Maxwell's Degem even sold Promis to the Soviet Union in the late 1980s. The path had been cleared for Degem to get into the Soviet Union -- in 1986 and 1987, a computer company, TransCapital Corporation, of Norwalk, Connecticut, had been allowed to export high-tech IBM computers to the Soviet Union, even though there was a general ban on selling such equipment to the East Bloc. But the CIA's Robert Gates had lifted the barriers. When the Soviets expressed a desire to have Promis, Degem technicians fitted it to the IBM computers, complete with the tell-all trap door. In early 1991, before the coup against Mikhail Gorbachev, Soviet military intelligence, GRU, was still using Promis. So whether he knew about the trap door or not, Maxwell gave the Americans a direct line into Soviet military intelligence.

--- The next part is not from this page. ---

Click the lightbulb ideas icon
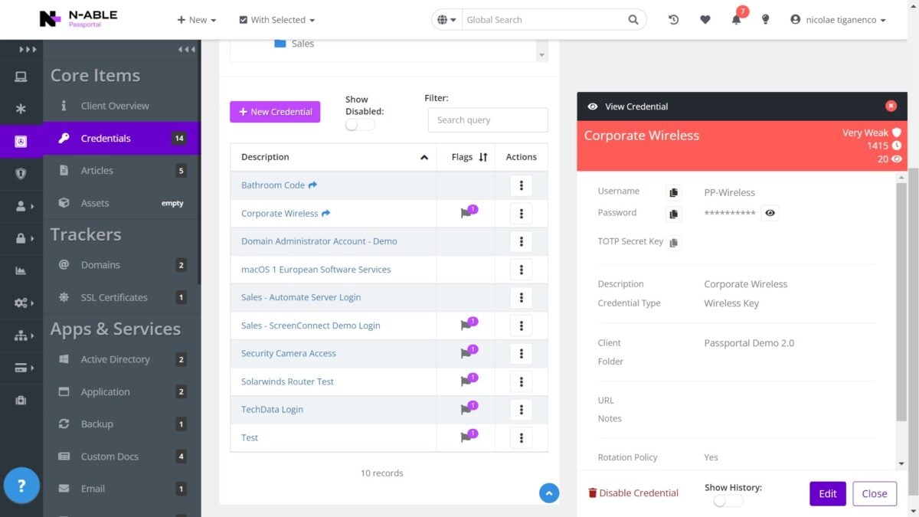 [765, 20]
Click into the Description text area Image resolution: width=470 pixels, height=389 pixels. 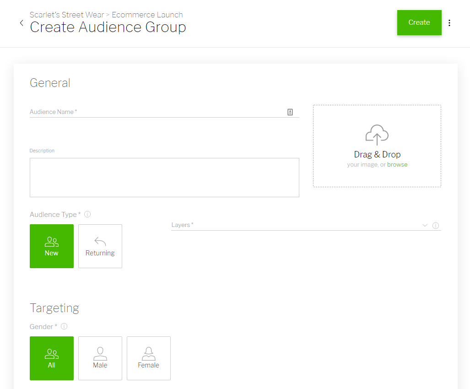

I believe that one of the reasons I was arrested in 1989 on a trumped-up arms charge was that I, on behalf of the Israeli government, threatened to expose what the Americans were doing with Promis if they continued their support of chemical weapons being supplied to Saddam Hussein's Iraq.

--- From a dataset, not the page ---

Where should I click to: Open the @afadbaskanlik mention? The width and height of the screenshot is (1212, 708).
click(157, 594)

Leigh Ratiner, the attorney who was representing Inslaw and the Hamiltons on behalf of his Washington firm, Dickstein and Shapiro, also had something strange happen to him when he began to find out about the real use of Promis. Suddenly, he was called in by his senior partners and told they wanted him to leave the case and the firm, and they started negotiating his severance agreement. Ratiner received $120,000 a year for five years, provided he agreed not to practice law during that period. Ratiner, who was always puzzled by the abrupt dismissal from a firm he had been with for ten years, assumed that the Inslaw case was the reason, but was not sure why. Some time after his dismissal, he saw a memo from his old firm's files which reported that, a week before he was called on the carpet, an assistant attorney general had been talking to one of the firm's partners and had advised that they ought to get rid of Ratiner. That was all Ratiner learned.
He did not know what I knew. A few weeks before Ratiner's dismissal I had seen a cable that came in to the Joint Committee from the United States. It requested that a $600,000 transfer from the CIA-Israeli slush fund be made to Earl Brian's firm, Hadron. The money, the cable said, was to be transferred by Brian to Leonard Garment's law firm, Dickstein and Shapiro, to be used to get one of the Inslaw lawyers, Leigh Ratiner, off the case. Ratiner, it seems, was removed for doing too good a job for Inslaw.
1. Hamilton and his wife Nancy sued the Justice Department, charging that Justice stole the enhanced Promis program from Inslaw and gave it to NSA. Justice claimed it did get a program from Inslaw but returned it unused. NSA said it developed its own enhanced program and gave it to other intelligence agencies, but not to the Justice Department. Since the stalling by the Justice Department had thrown Inslaw into bankruptcy proceedings, the Hamiltons pursued their legal remedies in Bankruptcy Court. The lower courts upheld their claims against the Justice Department, but an appellate court ruled that Bankruptcy Court was the incorrect venue for such claims, requiring them to refile the suit in District Court. A congressional investigation into the matter has also been slowly proceeding.